§ Work instructions:
1) In the Slowdown passage, what kind of workspace did the speaker have while working as a nonprofit administrator?
2) Reproduce everything in the Slowdown passage from "I’m Nate Marshall" down to "by other people.".
3) Put this sentence from the Slowdown passage into Spanish: "For a lot of my professional life, I have had an office."

729: Fiery Young Colored Girl

729: Fiery Young Colored Girl

729: Fiery Young Colored Girl


I’m Nate Marshall and this is The Slowdown.

For a lot of my professional life, I have had an office. Sometimes, like when I was a part-time professor, that office was shared, cramped, and windowless. Sometimes, like in my first full-time teaching job, the office was spacious and felt opulent, with bookshelves and high ceilings and enough room to have a small dance battle. Sometimes, like in my time as a nonprofit administrator, the office was…not really an office but instead the dreaded ‘open office’ of startup lore, where I got so little done because I am so easily distracted by other people.

In all these varied office spaces I’ve been a white-collar worker, or what my family might call, having a ‘sit down job.’ This means I’ve known the wonder of a good administrative assistant. Those workers in an office setting, who are often the most reliable, most underpaid, and frankly most competent people in the building.

§ Provided records:
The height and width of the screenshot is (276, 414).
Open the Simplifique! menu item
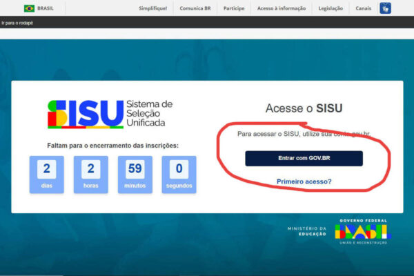153,8
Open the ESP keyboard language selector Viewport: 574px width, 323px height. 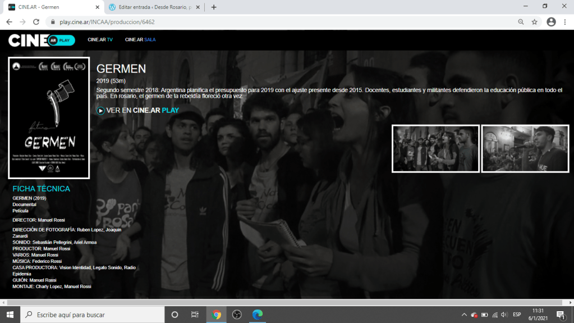tap(517, 315)
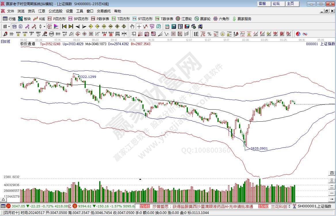Expand volume panel with triangle button
Screen dimensions: 336x216
pos(140,179)
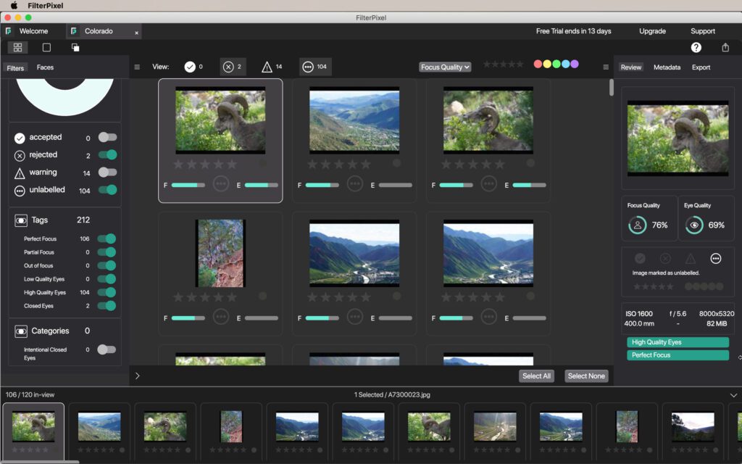
Task: Click the share export icon top right
Action: click(725, 48)
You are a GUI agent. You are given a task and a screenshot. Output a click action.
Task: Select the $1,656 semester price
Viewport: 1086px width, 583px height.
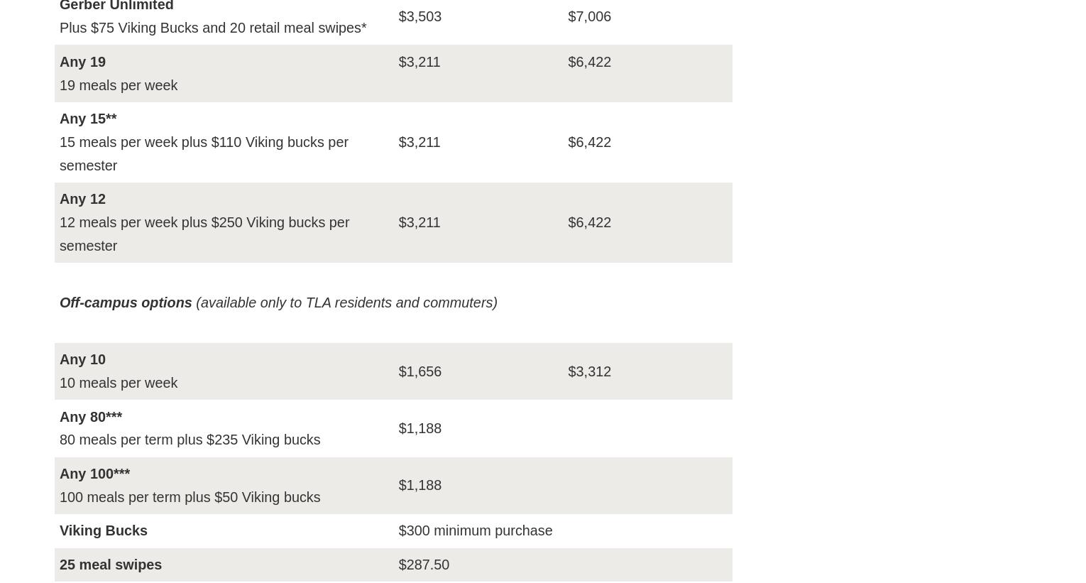coord(419,371)
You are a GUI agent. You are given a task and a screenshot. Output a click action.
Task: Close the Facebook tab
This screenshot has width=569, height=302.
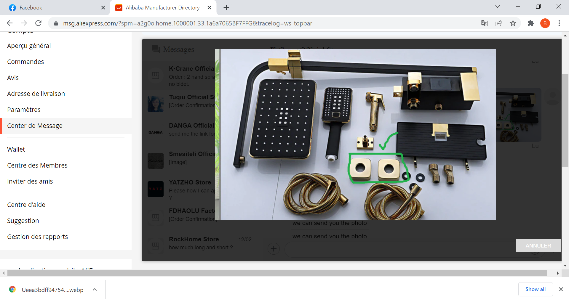pyautogui.click(x=103, y=8)
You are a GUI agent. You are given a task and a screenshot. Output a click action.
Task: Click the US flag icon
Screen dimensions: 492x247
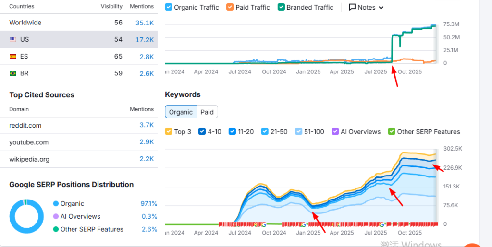[x=13, y=40]
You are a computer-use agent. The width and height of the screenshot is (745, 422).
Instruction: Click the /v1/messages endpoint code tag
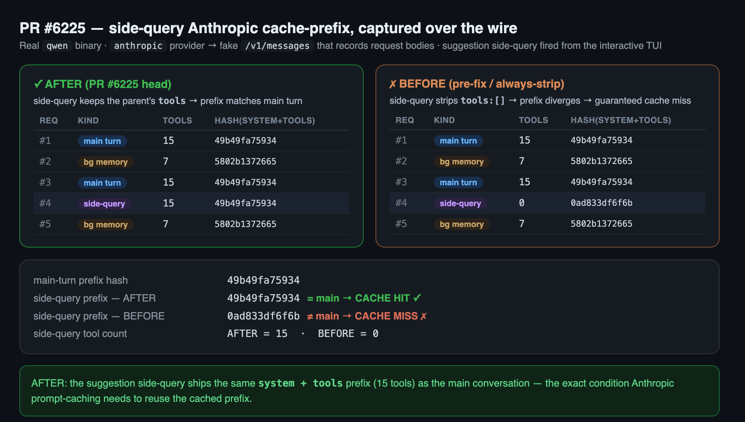(x=277, y=46)
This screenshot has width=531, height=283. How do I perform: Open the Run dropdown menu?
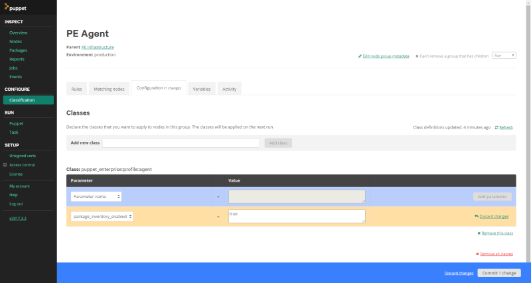pos(504,56)
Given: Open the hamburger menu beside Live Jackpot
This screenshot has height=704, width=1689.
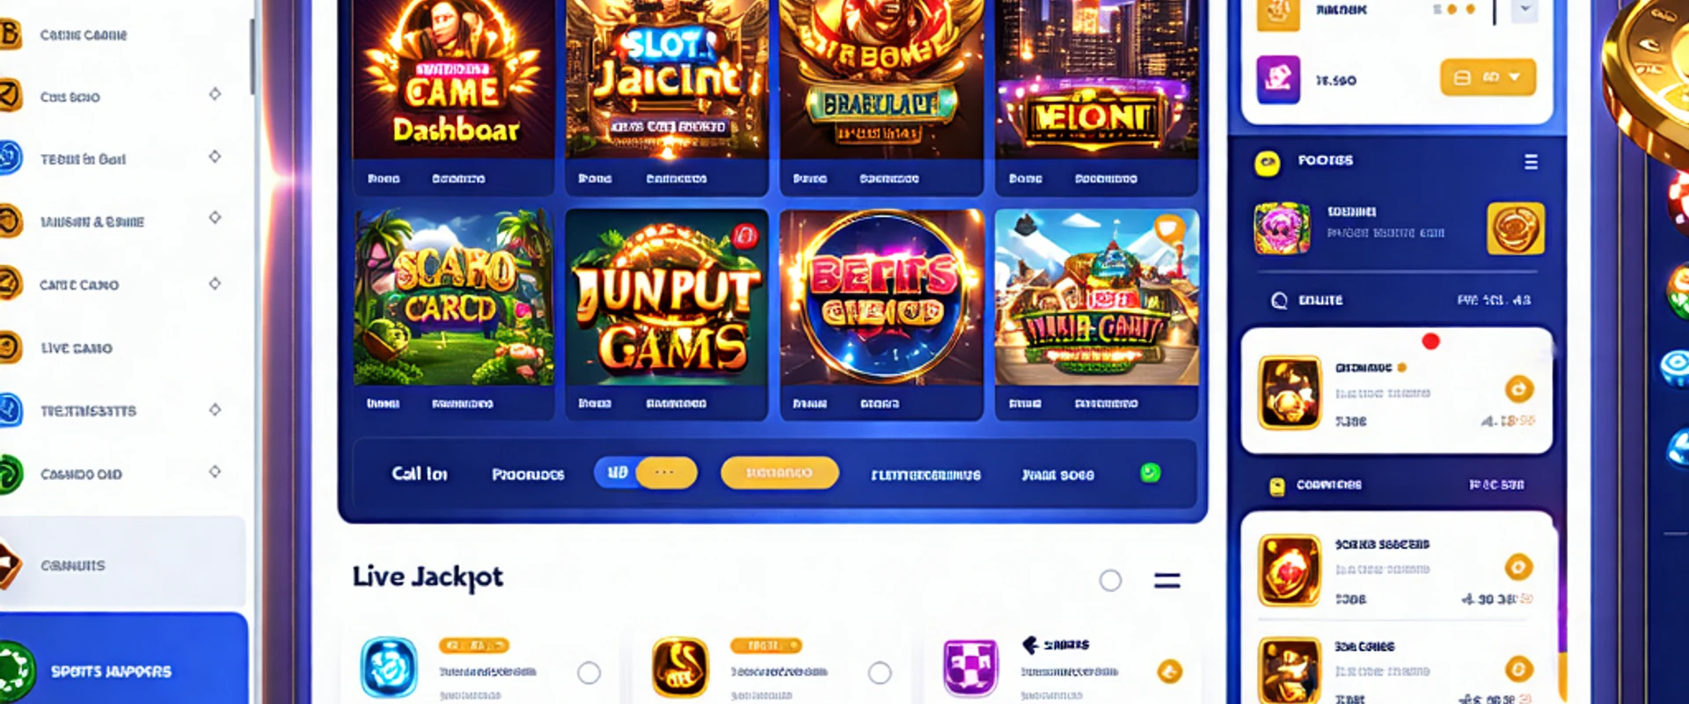Looking at the screenshot, I should pos(1166,580).
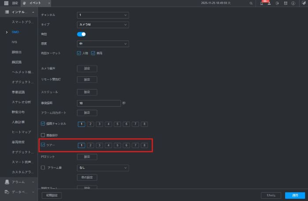Select IVS in the sidebar
This screenshot has width=308, height=201.
(x=15, y=42)
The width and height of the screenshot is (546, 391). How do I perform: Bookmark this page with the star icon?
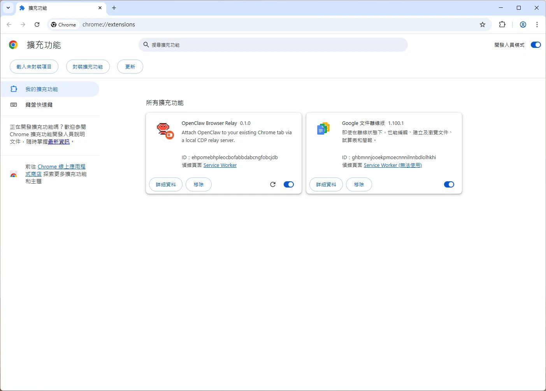[483, 25]
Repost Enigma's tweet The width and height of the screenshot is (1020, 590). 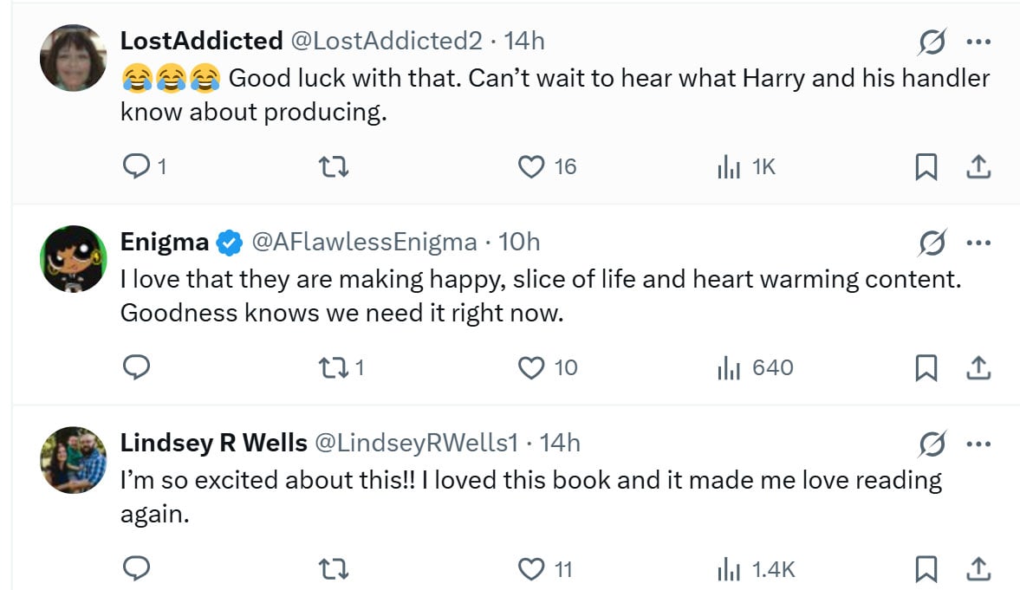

§ Solutions by task:
1) An open office, the dreaded "open office" of startup lore.

2)
I’m Nate Marshall and this is The Slowdown.

For a lot of my professional life, I have had an office. Sometimes, like when I was a part-time professor, that office was shared, cramped, and windowless. Sometimes, like in my first full-time teaching job, the office was spacious and felt opulent, with bookshelves and high ceilings and enough room to have a small dance battle. Sometimes, like in my time as a nonprofit administrator, the office was…not really an office but instead the dreaded ‘open office’ of startup lore, where I got so little done because I am so easily distracted by other people.

3) Durante gran parte de mi vida profesional, he tenido una oficina.